Objectives

Learn how to call a function in parallel using shared memory multiprocessing.

We’ll use the code in directory multiproc. Start by

cd multiproc

Why multiprocessing

Multiprocessing is suitable when:

  • your computational resources have many CPU cores. On Mahuika, you can access up to 36 cores (72 hyperthreads) within a single node.
  • you have a large number of tasks that need to be executed in any order

Pros

  • decreases your execution time by leveraging multiple CPU cores
  • suitable when the workload of each process varies

Cons

  • uses more resources
  • processes must typically run on the same node

Learn the basics

As an example, we’ll assume that you have to apply a very expensive function f to a number of input values:

import time

def f(x):
    # expensive function
    time.sleep(10)
    return x

# call the function sequentially for input values 0, 1, 2, 3 and 4
input_values = [x for x in range(5)]
res = [f(x) for x in input_values]

In its original form, function f is called sequentially for each value of x. The modified version using 3 processes is:

import multiprocessing
import time

def f(x):
    # expensive function
    time.sleep(10)
    return x

# create a "pool" of 3 processes to do the calculations
pool = multiprocessing.Pool(processes=3)

# the function is called in parallel, using the number of processes 
# we set when creating the Pool
input_values = [x for x in range(5)]
res = pool.map(f, input_values)

How it works: each input value of input_values is put in a queue and handed over to a worker. Here, there are 3 workers who accomplish the task in parallel. When a worker has finished a task, a new task is assigned until the queue is empty. At which point all the elements of array res have been filled.

The serial version takes about 50 seconds - there are 5 tasks each taking 10 seconds. The multiprocessing version takes about 20 seconds as some processes need to complete two tasks and others only one. Naturally, it would be more efficient to match the number of tasks to the number of processes. In many cases, however, the number of tasks exceeds the number of processes available on the system, meaning that some processes will need to work on several tasks.

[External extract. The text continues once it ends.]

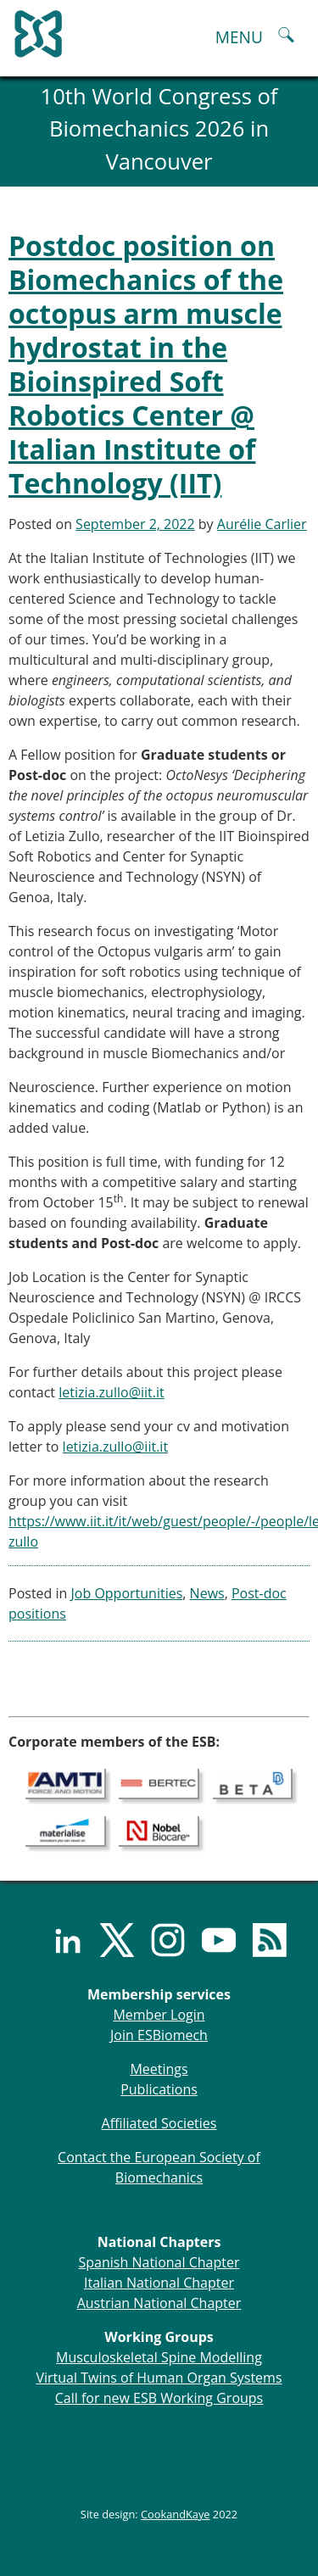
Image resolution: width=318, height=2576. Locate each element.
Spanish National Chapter (159, 2262)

Running the scatter code using multiple threads

We’ve created a version of scatter.py which reads the environment variable OMP_NUM_THREADS to set the number of processes. We’ve also modified our scatter.sl script to set the number of processes using --cpus-per-task=4. To prevent two processes to be placed on each core, we use --hint=nomultithread.

To run interactively using 4 processes, type

export OMP_NUM_THREADS=4
python scatter.py

Exercises

This version of scatter.py has been slightly adapted so that, with a few code changes, you can turn the serial version into one where function computeField can execute in parallel. Function computeField takes input argument k, the flat index into the 2D field arrays representing the incident and scatted fields (i.e. k = j*nx1 + i), and returns the incident and scattered field values for each grid node. The incident and scattered field values

# change the following for parallel execution
res = [computeField(k) for k in range(ny1 * nx1)]

can be computed in any order.

  • adapt the code in scatter.py to call computeField in parallel (the number of processes is nproc)
  • what is the speedup (timing of --cpus-per-task=1 over --cpus-per-task=8)?